I tifosi della Curva Anna donano le maglie del Siracusa ai ragazzi della Filippide
Con una sobria quanto significativa cerimonia, tenuta sul manto erboso all’interno della pista di atletica del campo scuola Pippo Di Natale, una rappresentanza dei tifosi della curva Anna ha consegnato ai ragazzi dell’associazione Filippide le maglie dei giocatori del Siracusa calcio. Da anni i ragazzi che appartengono all’associazione, frequentano lo stadio De Simone e, in particolare, la Curva Anna per seguire le partite del Siracusa, loro squadra del cuore.
“Questi ragazzi – dice Antonio Esposito, presidente dell’associazione Filippide – praticano lo sport e, nelle condizioni in cui sono, per loro si tratta di una vera e propria lotta. Così hanno preso in prestito lo slogan della tifoseria che recita ‘Noi vogliamo gente che lotta’. Da disabili loro lottano ogni giorno senza alcun riconoscimento e si aspettano che facciano altrettanto i calciatori in campo”.

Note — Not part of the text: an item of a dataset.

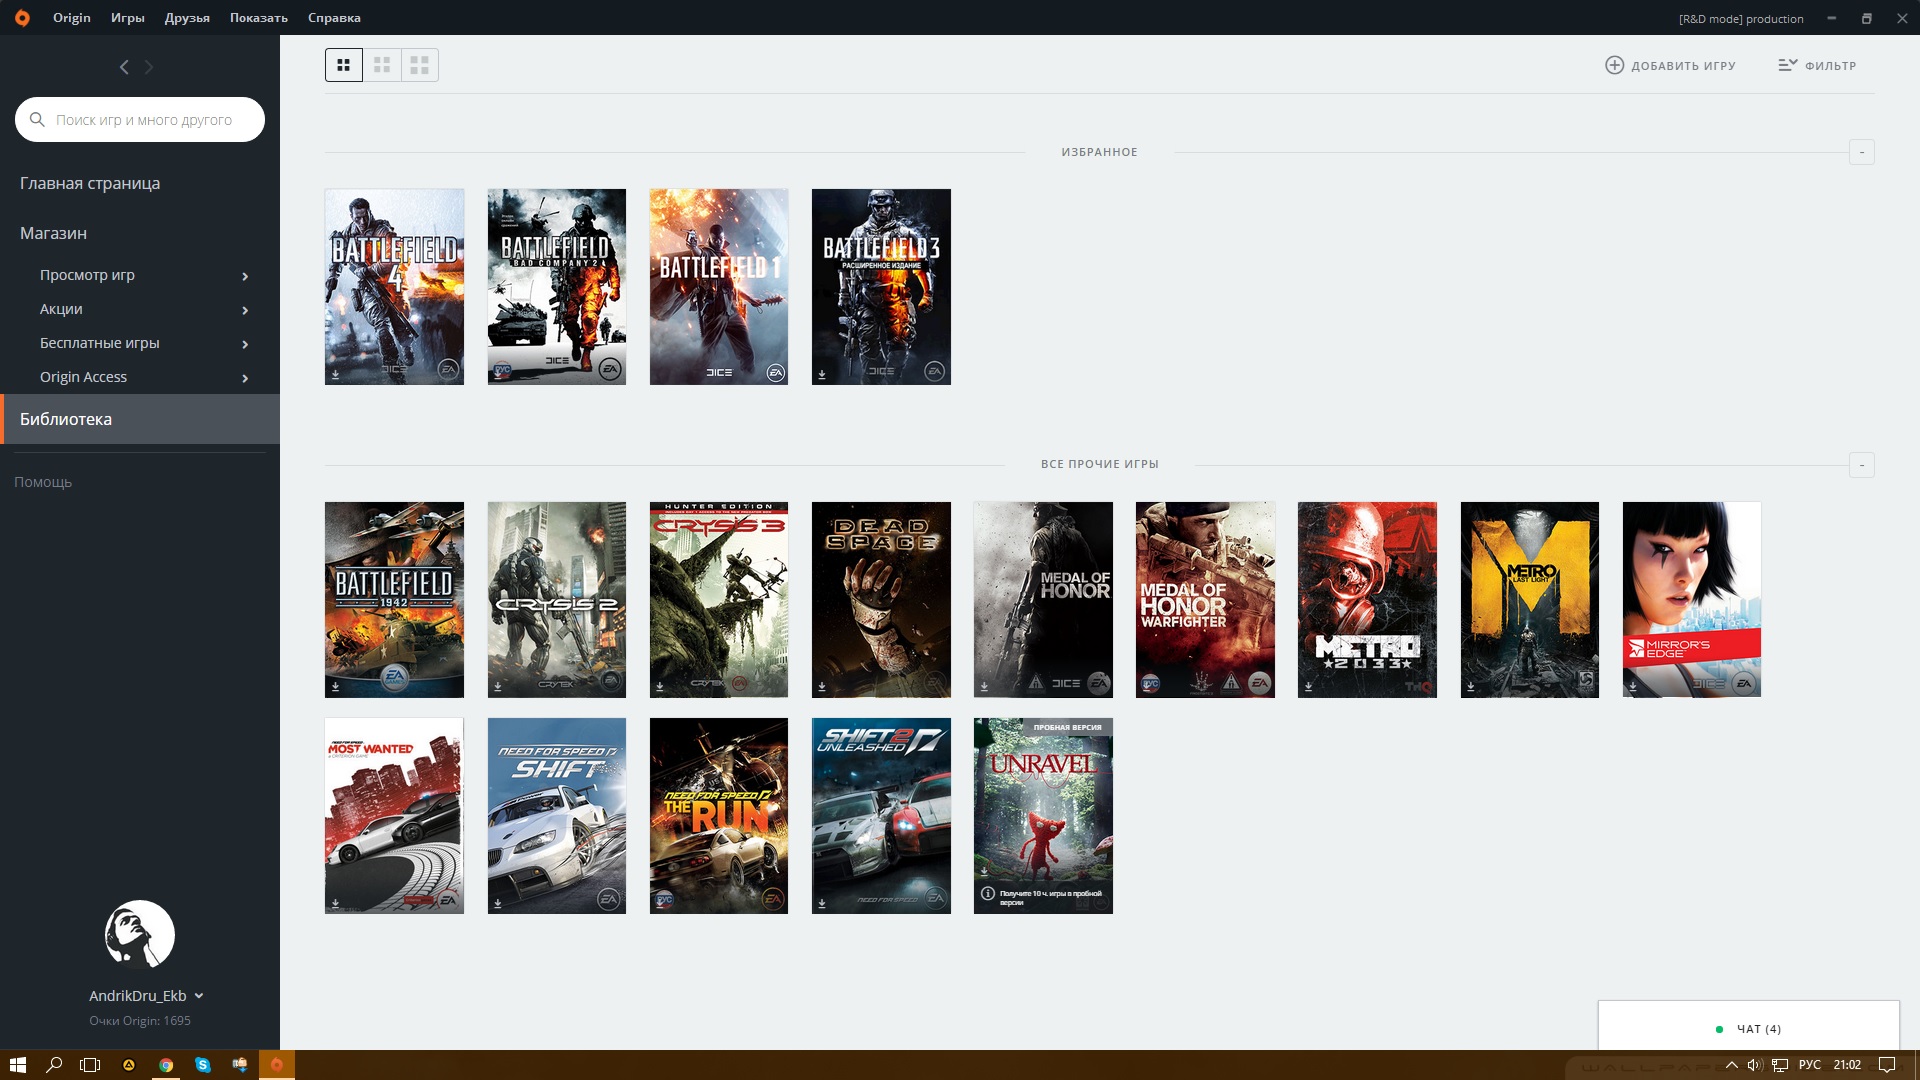1920x1080 pixels.
Task: Click the Battlefield 4 download arrow icon
Action: (336, 375)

A consegnare loro le maglie è stato l’ex consigliere comunale Gaetano Favara, che si è fatto portavoce della tifoseria siracusana. “Il gesto segue i tanti altri che abbiamo fatto per il sociale – dice Favara – la consegna delle maglie del Siracusa ai ragazzi era già stato programmato da diverse settimane e dispiace che la cerimonia sia avvenuta dopo le contestazioni alla squadra che giudichiamo sì dure ma non violente. Una polemica civile non può essere giudicata, in maniera forse affrettata, come atto di delinquenza con tutte le conseguenze negative che ne sono scaturite. Oggi più di prima, tifosi, società e calciatori sono più che mai concentrati per raggiungere l’obiettivo comune di ritornare nei campionati che più competono alla piazza siracusana”.

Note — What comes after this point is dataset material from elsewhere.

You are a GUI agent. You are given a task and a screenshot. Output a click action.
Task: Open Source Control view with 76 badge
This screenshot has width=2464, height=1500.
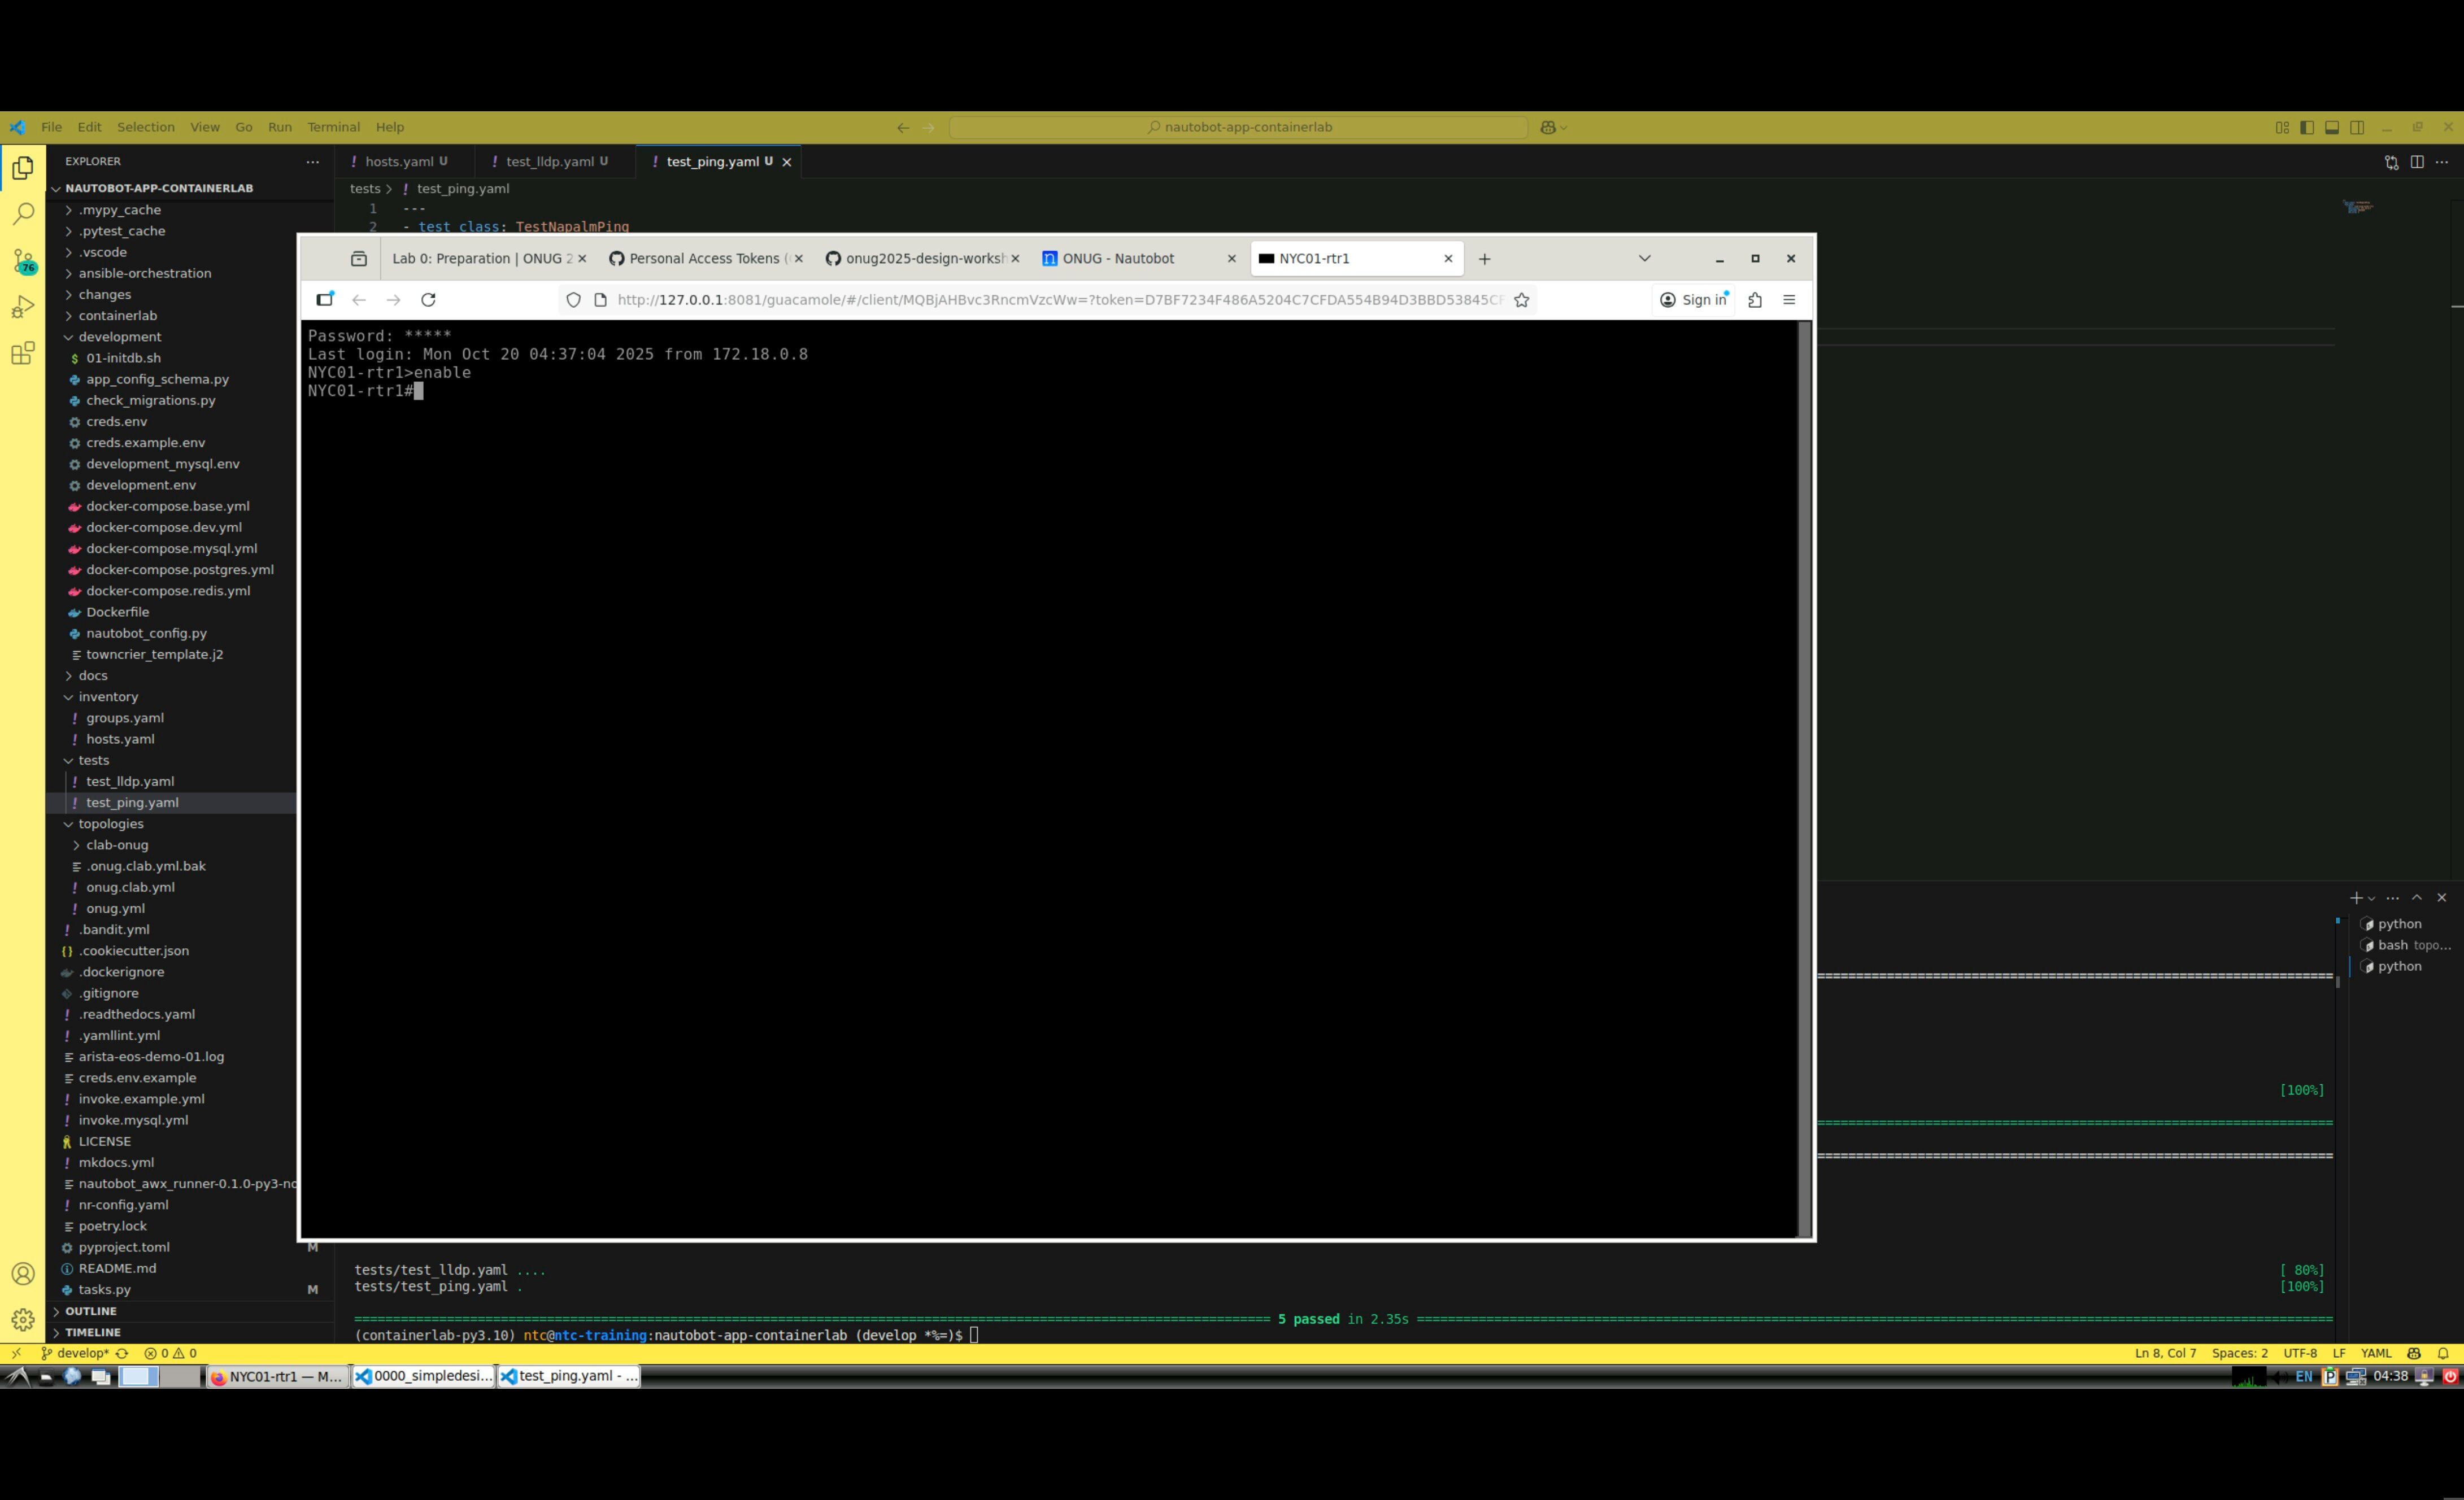[x=23, y=261]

Favara ricorda che la Curva Anna si spende per il sociale con iniziative a favore dei bambini e delle persone più deboli. Il 17 dicembre i tifosi del Siracusa saranno protagonisti di un’altra iniziativa di solidarietà a favore dei ragazzi ospiti dell’istituto Sant’Angela Merici. “Vogliamo dare un sorriso – dice Favara – a chi è più sfortunato di noi che vogliamo fare sentire come se fossimo noi stessi”.